Sobre os tempos no hospital de dia, afirmou que tem implicações diretas a nível dos recursos hospitalares e indiretas, no que respeita à pessoa e à sociedade, nomeadamente em matéria de dependência e de perdas de produtividade. E defendeu, por isso, a sua redução, a começar pela gestão do agendamento, pelo cumprimento dos tempos de atendimento e pela diminuição do tempo de perfusão até ao máximo da tolerância do doente.

Entre os desafios associados à gestão do doente crónico nos hospitais de dia colocou o da escassez de recursos e a necessidade de os rentabilizar, o que – disse – gera um conflito no enfermeiro, podendo levar à exaustão. E, sendo a razão e a emoção duas forças diferentes, quando há uma luta interna, “a emoção ganha sempre”.

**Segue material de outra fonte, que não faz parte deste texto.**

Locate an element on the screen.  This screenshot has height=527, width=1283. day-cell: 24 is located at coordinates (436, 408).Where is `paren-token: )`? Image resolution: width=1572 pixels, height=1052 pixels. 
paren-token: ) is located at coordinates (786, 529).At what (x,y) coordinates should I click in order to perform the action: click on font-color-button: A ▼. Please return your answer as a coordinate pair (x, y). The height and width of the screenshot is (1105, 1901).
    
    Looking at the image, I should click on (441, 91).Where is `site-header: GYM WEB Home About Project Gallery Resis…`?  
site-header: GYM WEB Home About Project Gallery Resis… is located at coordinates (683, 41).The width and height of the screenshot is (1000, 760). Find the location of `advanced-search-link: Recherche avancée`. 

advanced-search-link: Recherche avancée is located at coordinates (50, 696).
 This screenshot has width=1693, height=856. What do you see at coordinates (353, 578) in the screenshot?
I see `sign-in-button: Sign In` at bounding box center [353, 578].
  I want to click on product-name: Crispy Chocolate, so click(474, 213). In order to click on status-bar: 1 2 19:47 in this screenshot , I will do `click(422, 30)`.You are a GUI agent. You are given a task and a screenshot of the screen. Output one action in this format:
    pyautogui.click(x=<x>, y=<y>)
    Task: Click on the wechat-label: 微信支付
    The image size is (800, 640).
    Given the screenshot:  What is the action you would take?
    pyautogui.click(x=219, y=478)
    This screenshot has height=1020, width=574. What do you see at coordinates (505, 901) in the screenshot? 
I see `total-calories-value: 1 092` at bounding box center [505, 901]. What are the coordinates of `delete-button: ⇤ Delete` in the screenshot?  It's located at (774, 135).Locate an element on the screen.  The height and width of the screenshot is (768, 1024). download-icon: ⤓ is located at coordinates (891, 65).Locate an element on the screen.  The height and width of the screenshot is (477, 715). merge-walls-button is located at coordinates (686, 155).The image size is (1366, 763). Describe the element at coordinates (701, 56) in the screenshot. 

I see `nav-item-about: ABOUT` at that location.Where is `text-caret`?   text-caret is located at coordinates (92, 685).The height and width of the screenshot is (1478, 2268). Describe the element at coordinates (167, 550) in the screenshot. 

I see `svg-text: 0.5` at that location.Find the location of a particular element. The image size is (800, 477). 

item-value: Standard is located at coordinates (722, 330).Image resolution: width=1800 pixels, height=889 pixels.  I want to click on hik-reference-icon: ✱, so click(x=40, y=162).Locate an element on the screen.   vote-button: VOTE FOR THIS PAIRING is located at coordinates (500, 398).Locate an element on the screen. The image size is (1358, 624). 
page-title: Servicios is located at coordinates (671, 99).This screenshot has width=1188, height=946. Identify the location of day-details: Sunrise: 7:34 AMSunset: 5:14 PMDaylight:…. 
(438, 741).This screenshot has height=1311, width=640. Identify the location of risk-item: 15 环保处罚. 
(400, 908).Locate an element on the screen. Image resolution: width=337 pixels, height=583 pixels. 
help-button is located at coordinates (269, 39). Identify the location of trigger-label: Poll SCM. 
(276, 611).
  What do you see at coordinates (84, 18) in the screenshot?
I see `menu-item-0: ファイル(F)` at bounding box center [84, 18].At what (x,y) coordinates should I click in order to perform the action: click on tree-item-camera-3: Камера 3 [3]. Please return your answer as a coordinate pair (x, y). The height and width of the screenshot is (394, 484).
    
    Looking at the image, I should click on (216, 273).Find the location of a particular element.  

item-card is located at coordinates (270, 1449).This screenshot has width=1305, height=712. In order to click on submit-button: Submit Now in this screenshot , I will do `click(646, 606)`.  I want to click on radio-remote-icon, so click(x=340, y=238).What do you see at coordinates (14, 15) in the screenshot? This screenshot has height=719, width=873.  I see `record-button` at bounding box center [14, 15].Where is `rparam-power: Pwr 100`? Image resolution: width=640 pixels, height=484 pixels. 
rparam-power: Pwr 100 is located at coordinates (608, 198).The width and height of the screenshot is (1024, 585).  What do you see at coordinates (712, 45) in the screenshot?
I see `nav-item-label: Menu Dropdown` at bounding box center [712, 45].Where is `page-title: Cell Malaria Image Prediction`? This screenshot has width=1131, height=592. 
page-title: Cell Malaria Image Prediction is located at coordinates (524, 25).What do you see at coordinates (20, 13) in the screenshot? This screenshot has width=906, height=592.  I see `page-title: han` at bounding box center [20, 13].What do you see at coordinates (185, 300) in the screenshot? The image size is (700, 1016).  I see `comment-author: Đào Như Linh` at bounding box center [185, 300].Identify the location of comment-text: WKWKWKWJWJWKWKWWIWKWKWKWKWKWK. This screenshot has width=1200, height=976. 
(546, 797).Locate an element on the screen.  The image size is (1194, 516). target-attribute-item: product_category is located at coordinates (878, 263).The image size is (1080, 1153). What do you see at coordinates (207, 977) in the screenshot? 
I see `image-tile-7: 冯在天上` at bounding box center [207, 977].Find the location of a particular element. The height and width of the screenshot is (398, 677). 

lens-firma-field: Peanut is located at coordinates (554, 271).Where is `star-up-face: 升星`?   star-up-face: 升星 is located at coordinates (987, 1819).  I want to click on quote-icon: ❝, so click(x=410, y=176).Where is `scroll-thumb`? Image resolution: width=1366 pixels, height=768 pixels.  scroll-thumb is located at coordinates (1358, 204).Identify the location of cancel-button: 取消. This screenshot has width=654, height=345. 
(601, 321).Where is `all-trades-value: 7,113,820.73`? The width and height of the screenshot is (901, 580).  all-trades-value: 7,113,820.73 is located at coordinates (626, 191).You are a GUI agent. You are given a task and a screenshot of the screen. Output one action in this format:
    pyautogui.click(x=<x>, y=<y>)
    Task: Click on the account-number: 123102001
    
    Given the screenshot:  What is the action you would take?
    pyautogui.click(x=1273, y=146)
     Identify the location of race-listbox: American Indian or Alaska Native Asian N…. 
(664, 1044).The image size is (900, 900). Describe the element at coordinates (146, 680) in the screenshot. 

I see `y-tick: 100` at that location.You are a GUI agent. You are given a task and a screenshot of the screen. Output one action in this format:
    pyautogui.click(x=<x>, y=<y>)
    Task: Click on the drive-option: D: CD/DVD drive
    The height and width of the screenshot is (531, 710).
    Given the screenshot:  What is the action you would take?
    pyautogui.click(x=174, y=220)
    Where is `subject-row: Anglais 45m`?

Finalmente interveio a Dr.ª Ana Ferreira, psicóloga clínica no Centro Hospitalar Universitário Lisboa Norte – Hospital de Santa Maria, que abordou o tema de como preparar os doentes para aceitarem a doença rara e o seu tratamento a longo prazo. A propósito, realçou as cinco fases de luto que, segundo o modelo de Elisabeth Kubler-Ross (1969), o doente passa na “perda da sua identidade” após lhe ser diagnosticada a doença: o choque e a negação, a raiva, a negociação, a depressão e, por fim, a aceitação. Da sua experiência, todos os portadores de doenças raras passam por estes estágios, mas nem sempre alcançam o último.

Partilhou, igualmente, aqueles que, na sua opinião, são “os três segredos que todos os enfermeiros devem saber para lidar com os doentes”: em primeiro lugar, o enfermeiro deve saber reconhecer, através da linguagem verbal e não verbal do doente, qual a fase em que se encontra o doente; seguidamente, tem de perceber através da escuta ativa o que é que está em causa para o doente e perguntar ao doente o que está em causa para ele sentir que alcançará o bem-estar; e, em terceiro lugar, praticar o silêncio, pois quando o enfermeiro o faz, a pessoa do outro lado reflete mais sobre o que vai dizer, organiza melhor o seu pensamento e sente-se mais à vontade para falar com o profissional de saúde.